> [Records for processing]:
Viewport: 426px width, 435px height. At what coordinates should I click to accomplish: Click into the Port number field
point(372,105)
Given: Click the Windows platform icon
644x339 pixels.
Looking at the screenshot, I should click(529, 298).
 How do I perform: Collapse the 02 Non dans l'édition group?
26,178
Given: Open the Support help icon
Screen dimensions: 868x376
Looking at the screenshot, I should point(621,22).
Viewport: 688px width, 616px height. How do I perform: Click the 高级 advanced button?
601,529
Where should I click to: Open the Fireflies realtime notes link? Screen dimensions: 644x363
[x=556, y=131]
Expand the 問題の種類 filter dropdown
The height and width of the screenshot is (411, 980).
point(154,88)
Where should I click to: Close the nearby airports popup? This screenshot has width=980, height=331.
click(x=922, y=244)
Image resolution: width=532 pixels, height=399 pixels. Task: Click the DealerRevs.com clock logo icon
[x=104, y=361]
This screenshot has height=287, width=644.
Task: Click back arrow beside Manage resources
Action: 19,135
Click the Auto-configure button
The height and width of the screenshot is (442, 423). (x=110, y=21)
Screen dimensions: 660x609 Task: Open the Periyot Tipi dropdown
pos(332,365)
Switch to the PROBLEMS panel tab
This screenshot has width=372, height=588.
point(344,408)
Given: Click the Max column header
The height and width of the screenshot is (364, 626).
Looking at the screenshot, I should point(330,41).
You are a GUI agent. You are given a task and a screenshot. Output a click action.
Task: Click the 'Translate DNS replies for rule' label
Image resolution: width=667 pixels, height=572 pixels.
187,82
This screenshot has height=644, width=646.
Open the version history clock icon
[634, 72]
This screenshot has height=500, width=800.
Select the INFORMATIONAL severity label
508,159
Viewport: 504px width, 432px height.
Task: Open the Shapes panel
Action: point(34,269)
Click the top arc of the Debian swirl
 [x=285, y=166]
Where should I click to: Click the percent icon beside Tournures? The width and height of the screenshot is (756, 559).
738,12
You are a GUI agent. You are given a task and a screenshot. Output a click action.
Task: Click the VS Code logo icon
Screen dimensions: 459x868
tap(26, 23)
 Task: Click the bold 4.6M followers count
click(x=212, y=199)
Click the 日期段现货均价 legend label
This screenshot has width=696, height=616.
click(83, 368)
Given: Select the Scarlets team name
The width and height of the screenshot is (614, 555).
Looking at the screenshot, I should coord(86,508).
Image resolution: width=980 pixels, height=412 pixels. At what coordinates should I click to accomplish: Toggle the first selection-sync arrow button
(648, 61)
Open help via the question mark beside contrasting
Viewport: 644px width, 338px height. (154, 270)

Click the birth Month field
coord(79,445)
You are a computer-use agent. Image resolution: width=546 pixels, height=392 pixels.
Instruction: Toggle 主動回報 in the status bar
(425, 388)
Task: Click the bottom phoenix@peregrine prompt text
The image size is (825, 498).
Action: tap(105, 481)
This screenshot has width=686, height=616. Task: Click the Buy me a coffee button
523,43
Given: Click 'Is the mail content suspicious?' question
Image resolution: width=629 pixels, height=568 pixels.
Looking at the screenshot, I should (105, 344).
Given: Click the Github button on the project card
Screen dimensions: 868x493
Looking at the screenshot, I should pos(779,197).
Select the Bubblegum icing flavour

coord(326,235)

> [What the task asks]:
All of the records above need to be printed again exactly as they appear.

> [Task result]:
Viewport: 426px width, 435px height. At what coordinates should I click to accomplish: Click into the Port number field
point(372,105)
Given: Click the Windows platform icon
644x339 pixels.
Looking at the screenshot, I should click(529, 298).
 How do I perform: Collapse the 02 Non dans l'édition group?
26,178
Given: Open the Support help icon
Screen dimensions: 868x376
Looking at the screenshot, I should point(621,22).
Viewport: 688px width, 616px height. How do I perform: Click the 高级 advanced button?
601,529
Where should I click to: Open the Fireflies realtime notes link? Screen dimensions: 644x363
[x=556, y=131]
Expand the 問題の種類 filter dropdown
The height and width of the screenshot is (411, 980).
point(154,88)
Where should I click to: Close the nearby airports popup? This screenshot has width=980, height=331.
click(x=922, y=244)
Image resolution: width=532 pixels, height=399 pixels. Task: Click the DealerRevs.com clock logo icon
[x=104, y=361]
This screenshot has height=287, width=644.
Task: Click back arrow beside Manage resources
Action: 19,135
Click the Auto-configure button
The height and width of the screenshot is (442, 423). (x=110, y=21)
Screen dimensions: 660x609 Task: Open the Periyot Tipi dropdown
pos(332,365)
Switch to the PROBLEMS panel tab
This screenshot has width=372, height=588.
point(344,408)
Given: Click the Max column header
The height and width of the screenshot is (364, 626).
Looking at the screenshot, I should point(330,41).
You are a GUI agent. You are given a task and a screenshot. Output a click action.
Task: Click the 'Translate DNS replies for rule' label
Image resolution: width=667 pixels, height=572 pixels.
187,82
This screenshot has height=644, width=646.
Open the version history clock icon
[634, 72]
This screenshot has height=500, width=800.
Select the INFORMATIONAL severity label
508,159
Viewport: 504px width, 432px height.
Task: Open the Shapes panel
Action: point(34,269)
Click the top arc of the Debian swirl
 [x=285, y=166]
Where should I click to: Click the percent icon beside Tournures? The width and height of the screenshot is (756, 559).
738,12
You are a GUI agent. You are given a task and a screenshot. Output a click action.
Task: Click the VS Code logo icon
Screen dimensions: 459x868
tap(26, 23)
 Task: Click the bold 4.6M followers count
click(x=212, y=199)
Click the 日期段现货均价 legend label
This screenshot has width=696, height=616.
click(83, 368)
Given: Select the Scarlets team name
The width and height of the screenshot is (614, 555).
Looking at the screenshot, I should coord(86,508).
Image resolution: width=980 pixels, height=412 pixels. At what coordinates should I click to accomplish: Toggle the first selection-sync arrow button
(648, 61)
Open help via the question mark beside contrasting
Viewport: 644px width, 338px height. (154, 270)

Click the birth Month field
coord(79,445)
You are a computer-use agent. Image resolution: width=546 pixels, height=392 pixels.
Instruction: Toggle 主動回報 in the status bar
(425, 388)
Task: Click the bottom phoenix@peregrine prompt text
The image size is (825, 498).
Action: tap(105, 481)
This screenshot has width=686, height=616. Task: Click the Buy me a coffee button
523,43
Given: Click 'Is the mail content suspicious?' question
Image resolution: width=629 pixels, height=568 pixels.
Looking at the screenshot, I should (105, 344).
Given: Click the Github button on the project card
Screen dimensions: 868x493
Looking at the screenshot, I should pos(779,197).
Select the Bubblegum icing flavour

coord(326,235)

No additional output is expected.